Il Galata suicida era centrale al donario, di dimensioni più alte rispetto alle altre, in modo che l’intera opera avesse una struttura piramidale, che quindi culminasse con una rappresentazione eretta verticalmente, in contrasto con le altre distese e appoggiate sul basamento marmoreo, come ad esempio il contrasto con il corpo della moglie già deceduta, le cui linee morbide contrastano con l’impeto del marito suicida. Lo stesso avviene con l’uomo vinto, ovvero il Galata Morente, raffigurato accasciato al suolo, i cui tratti somatici e i baffi erano quelli tipici delle popolazioni galliche.

La scultura del Galata Suicida è di certo quella più carica di phatos e virtuosismo, e rappresenta un guerriero galata nell’atto di suicidarsi, affiancato dalla propria sposa morente. L’uomo con la mano destra impugna una spada corta e la conficca nel petto per raggiungere il cuore, rivolgendo uno sguardo fiero verso l’alto con l’espressione concentrata e determinata a proseguire fino in fondo la sua azione. La posizione del guerriero e quello della moglie sono calcolate in modo da prevedere un movimento quasi rotatorio culminante nel braccio sollevato con la spada. Ma l’occhio dell’osservatore rimane fissato nell’attimo in cui la spada non è ancora penetrata del tutto. È la fine di tutto. Sentiamo la tragedia, la morte che circonda le due figure, sempre più vicina, ma anche il valore e la dignità dei due protagonisti: il guerriero preferisce uccidere la propria compagna e dare la morte a se stesso piuttosto che cadere prigioniero degli odiati nemici. Prende la sua ultima decisione, con coscienza e coraggio. L’eroismo è tangibile.

Il corpo è nudo, coperto solamente da un mantello che avvolge leggermente il collo e copre la schiena del guerriero. La muscolatura e l’anatomia sono rese nei minimi dettagli. La figura femminile è appoggiata sulle ginocchia, coperta da un vestito dettagliato nella resa del panneggio. La testa, drammaticamente rivolta verso il basso mostra un volto privo di vita, così come suggerisce anche il braccio abbandonato che sfiora il suolo.La scultura evoca profonde sensazioni di eroismo a evidenziare il valore dei vinti e quindi, di riflesso, anche quello dei vincitori.

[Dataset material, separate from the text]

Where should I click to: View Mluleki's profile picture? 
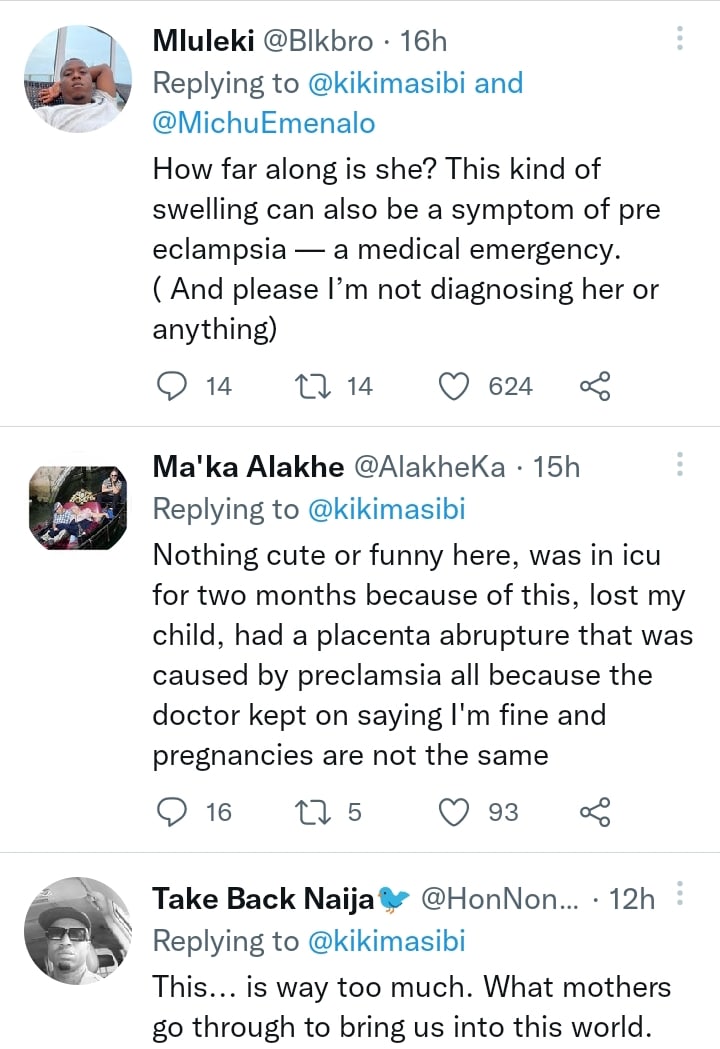(77, 79)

Nel Galata morente il guerriero è semisdraiato e sofferente per la ferita inferta dal nemico. Completamente nudo si trova su un plinto ovale su cui compaiono una spada con accanto il proprio fodero, una cintura con fibbia squadrata e due corni; la gamba sinistra leggermente allungata contrasta con la destra, leggermente flessa; solo il braccio destro permette all’uomo di reggersi in equilibrio, mentre quello sinistro è piegato, permettendo alla mano di poggiarsi sulla coscia destra; il torso ruota verso destra, cercando un maggiore appoggio; la testa è piegata pietosamente verso il basso, in segno di rassegnazione e resa, l’espressione è sofferente, le sopracciglia aggrottate ma la dignità rimane, dignità di un guerriero che attende coraggiosamente la morte.

I due Galata, nati quindi molto probabilmente insieme, si trovano oggi purtroppo separati: il Galata Suicida conservato presso il Palazzo Altemps, mentre il Galata Morente presso i Musei Capitolini. Queste opere ci mostrano come anche nei momenti più bui si può trovare il coraggio di accettare il proprio destino e di affrontare la fine a testa alta, con coraggio e dignità.